Your goal: Of all the lines below, output only those starting at the one with "Where should I click to: Close" and ending at the one with "Screen dimensions: 1920x910", both ends included, exactly as written.

Records contained in a dataset:
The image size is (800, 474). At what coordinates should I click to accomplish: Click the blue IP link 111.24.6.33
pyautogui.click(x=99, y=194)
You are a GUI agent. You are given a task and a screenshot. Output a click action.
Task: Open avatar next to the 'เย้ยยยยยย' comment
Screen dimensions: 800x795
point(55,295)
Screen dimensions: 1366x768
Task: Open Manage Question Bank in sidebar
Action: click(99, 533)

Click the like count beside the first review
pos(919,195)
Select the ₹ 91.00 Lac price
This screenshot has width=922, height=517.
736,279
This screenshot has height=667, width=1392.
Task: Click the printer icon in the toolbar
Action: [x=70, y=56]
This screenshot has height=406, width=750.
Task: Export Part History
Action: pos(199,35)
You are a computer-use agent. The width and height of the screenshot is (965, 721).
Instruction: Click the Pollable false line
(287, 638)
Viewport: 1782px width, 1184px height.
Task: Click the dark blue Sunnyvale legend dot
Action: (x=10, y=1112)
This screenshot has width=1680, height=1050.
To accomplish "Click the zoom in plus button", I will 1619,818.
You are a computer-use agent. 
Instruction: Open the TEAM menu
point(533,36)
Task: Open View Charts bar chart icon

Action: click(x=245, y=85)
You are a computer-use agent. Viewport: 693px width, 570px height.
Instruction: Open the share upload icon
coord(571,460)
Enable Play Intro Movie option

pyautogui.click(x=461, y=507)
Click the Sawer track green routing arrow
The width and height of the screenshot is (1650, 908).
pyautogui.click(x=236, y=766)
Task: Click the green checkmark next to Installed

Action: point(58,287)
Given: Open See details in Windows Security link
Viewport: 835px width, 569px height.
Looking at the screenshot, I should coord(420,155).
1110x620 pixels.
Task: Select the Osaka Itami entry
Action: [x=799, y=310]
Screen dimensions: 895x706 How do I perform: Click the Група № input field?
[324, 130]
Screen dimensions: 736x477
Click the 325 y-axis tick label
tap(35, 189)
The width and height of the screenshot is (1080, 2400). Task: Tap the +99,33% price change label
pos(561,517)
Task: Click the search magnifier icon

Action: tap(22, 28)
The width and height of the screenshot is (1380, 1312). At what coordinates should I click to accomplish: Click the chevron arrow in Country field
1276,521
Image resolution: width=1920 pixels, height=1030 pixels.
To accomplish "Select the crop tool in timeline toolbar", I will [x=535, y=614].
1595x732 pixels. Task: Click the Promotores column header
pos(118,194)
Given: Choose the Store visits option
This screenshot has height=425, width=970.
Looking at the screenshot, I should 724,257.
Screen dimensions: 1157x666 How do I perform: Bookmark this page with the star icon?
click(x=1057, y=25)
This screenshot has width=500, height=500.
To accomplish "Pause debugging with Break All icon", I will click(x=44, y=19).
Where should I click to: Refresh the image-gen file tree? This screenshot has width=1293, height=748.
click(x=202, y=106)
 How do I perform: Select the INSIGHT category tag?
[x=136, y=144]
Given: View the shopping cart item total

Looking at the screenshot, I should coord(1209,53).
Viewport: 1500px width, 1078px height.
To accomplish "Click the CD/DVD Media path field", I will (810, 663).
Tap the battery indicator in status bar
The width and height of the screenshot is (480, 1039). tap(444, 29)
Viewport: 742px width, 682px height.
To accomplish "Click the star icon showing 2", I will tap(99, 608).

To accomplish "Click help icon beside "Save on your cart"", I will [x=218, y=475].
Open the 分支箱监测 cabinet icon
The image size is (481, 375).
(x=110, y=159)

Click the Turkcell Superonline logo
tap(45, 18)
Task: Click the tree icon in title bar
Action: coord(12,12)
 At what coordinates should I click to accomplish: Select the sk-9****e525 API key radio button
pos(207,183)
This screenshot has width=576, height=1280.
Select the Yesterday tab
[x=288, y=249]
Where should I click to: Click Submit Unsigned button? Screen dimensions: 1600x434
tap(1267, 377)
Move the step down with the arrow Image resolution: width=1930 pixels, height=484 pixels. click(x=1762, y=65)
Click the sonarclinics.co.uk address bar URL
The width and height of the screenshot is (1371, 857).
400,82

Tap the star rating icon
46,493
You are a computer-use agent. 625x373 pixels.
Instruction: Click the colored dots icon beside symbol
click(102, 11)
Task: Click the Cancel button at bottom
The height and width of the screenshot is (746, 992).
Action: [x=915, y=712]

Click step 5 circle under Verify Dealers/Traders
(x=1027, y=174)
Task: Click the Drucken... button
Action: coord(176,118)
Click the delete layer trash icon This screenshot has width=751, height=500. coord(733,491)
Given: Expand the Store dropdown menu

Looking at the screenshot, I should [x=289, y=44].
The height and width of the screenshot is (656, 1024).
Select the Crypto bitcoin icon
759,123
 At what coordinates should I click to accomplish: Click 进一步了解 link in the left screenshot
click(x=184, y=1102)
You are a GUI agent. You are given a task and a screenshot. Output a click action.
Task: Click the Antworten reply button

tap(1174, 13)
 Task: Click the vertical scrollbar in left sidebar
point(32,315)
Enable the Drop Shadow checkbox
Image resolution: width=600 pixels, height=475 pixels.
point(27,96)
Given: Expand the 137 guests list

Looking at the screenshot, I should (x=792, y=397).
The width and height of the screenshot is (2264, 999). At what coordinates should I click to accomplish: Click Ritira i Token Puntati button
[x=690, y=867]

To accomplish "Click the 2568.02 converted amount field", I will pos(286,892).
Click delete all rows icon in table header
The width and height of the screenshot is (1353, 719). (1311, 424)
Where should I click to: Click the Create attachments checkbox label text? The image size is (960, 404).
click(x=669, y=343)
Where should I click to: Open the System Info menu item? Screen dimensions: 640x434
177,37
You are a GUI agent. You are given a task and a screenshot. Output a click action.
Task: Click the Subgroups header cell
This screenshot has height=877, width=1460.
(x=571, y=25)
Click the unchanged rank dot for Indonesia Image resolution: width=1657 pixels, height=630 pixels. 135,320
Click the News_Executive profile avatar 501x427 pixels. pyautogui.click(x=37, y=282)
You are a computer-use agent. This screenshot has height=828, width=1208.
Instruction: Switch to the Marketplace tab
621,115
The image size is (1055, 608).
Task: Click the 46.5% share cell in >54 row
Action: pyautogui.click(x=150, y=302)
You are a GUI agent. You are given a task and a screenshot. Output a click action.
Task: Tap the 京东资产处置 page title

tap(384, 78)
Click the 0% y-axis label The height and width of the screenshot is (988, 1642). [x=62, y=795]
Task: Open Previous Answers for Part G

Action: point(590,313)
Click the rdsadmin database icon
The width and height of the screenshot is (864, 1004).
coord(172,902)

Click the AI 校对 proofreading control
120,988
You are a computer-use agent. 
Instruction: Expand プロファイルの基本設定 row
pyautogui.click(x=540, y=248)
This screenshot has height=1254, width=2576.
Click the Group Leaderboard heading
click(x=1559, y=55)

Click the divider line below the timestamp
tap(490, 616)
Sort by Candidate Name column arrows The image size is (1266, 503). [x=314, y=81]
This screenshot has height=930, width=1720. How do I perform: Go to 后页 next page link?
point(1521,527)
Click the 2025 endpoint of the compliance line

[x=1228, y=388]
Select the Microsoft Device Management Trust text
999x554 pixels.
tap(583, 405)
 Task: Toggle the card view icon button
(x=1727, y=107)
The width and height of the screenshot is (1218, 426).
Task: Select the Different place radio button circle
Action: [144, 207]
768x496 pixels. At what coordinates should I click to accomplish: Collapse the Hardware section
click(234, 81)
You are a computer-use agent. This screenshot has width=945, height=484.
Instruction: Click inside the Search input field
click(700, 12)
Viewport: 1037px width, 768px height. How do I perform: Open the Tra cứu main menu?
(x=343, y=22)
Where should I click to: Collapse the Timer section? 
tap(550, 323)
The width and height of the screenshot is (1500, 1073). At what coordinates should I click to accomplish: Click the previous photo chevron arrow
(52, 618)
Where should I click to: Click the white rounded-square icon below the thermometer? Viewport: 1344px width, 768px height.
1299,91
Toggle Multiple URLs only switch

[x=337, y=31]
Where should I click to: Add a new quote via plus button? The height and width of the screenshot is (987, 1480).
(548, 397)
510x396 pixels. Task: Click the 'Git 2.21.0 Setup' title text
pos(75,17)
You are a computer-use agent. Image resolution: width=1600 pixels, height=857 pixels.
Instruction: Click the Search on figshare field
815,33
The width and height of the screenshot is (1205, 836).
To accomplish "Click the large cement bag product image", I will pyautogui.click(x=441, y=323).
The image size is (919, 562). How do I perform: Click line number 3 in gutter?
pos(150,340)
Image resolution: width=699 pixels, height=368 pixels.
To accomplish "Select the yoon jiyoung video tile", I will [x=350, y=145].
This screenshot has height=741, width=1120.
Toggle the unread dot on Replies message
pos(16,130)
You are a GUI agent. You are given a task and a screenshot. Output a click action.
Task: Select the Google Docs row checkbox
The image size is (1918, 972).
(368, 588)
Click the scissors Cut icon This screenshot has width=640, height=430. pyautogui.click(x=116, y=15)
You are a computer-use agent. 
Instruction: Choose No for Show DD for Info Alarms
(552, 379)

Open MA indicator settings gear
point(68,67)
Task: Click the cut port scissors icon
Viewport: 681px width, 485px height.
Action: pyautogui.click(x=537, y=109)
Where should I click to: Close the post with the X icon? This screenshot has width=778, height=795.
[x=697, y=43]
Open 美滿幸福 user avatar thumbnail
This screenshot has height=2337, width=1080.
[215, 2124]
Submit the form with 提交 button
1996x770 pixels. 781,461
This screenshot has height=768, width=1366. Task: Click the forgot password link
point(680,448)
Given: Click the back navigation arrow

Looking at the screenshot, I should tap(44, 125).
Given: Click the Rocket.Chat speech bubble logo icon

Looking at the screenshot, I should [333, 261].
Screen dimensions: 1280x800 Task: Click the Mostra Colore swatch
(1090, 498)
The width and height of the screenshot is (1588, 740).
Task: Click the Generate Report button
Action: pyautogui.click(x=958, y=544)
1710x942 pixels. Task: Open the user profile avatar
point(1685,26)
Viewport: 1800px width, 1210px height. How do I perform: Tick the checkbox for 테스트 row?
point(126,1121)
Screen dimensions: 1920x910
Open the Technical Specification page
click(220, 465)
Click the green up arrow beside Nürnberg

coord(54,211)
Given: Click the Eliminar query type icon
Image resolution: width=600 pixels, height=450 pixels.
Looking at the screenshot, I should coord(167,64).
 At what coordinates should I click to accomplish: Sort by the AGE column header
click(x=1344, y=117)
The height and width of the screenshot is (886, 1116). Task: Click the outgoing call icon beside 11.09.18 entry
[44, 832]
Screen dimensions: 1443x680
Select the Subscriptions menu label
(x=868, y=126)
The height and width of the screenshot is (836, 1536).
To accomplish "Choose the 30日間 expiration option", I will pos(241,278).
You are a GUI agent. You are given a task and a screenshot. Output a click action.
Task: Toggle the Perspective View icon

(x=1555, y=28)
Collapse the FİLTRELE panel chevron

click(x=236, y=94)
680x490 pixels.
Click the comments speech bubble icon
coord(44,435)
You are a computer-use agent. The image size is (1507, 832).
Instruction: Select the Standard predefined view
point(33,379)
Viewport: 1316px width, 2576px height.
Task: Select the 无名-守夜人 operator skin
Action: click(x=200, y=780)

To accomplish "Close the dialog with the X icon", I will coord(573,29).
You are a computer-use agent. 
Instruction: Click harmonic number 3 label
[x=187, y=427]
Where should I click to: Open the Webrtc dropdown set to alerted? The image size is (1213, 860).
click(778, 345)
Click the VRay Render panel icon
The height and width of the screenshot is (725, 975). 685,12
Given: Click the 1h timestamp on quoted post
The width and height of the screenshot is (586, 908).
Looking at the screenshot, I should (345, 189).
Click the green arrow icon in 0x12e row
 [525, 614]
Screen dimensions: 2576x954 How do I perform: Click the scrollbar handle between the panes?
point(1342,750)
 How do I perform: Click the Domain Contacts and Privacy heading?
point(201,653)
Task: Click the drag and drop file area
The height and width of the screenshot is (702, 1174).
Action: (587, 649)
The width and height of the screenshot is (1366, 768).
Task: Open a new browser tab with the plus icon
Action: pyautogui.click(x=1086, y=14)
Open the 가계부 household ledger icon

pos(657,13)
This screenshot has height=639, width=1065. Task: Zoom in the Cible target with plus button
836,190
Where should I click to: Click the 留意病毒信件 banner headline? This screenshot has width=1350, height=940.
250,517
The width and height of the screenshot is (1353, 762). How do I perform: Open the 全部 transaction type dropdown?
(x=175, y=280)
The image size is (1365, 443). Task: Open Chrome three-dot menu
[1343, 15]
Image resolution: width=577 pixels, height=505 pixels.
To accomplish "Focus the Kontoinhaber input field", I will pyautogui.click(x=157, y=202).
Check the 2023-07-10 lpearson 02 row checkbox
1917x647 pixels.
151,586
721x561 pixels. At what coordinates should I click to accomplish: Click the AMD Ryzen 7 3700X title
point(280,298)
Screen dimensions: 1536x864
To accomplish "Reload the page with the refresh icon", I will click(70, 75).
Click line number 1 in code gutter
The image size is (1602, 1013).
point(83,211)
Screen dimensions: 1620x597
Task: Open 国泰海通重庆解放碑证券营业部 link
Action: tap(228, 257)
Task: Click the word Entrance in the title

Solution to the exercise:
Where should I click to: Close the post with the X icon? This screenshot has width=778, height=795.
[x=697, y=43]
Open 美滿幸福 user avatar thumbnail
This screenshot has height=2337, width=1080.
[215, 2124]
Submit the form with 提交 button
1996x770 pixels. 781,461
This screenshot has height=768, width=1366. Task: Click the forgot password link
point(680,448)
Given: Click the back navigation arrow

Looking at the screenshot, I should tap(44, 125).
Given: Click the Rocket.Chat speech bubble logo icon

Looking at the screenshot, I should [333, 261].
Screen dimensions: 1280x800 Task: Click the Mostra Colore swatch
(1090, 498)
The width and height of the screenshot is (1588, 740).
Task: Click the Generate Report button
Action: pyautogui.click(x=958, y=544)
1710x942 pixels. Task: Open the user profile avatar
point(1685,26)
Viewport: 1800px width, 1210px height. How do I perform: Tick the checkbox for 테스트 row?
point(126,1121)
Screen dimensions: 1920x910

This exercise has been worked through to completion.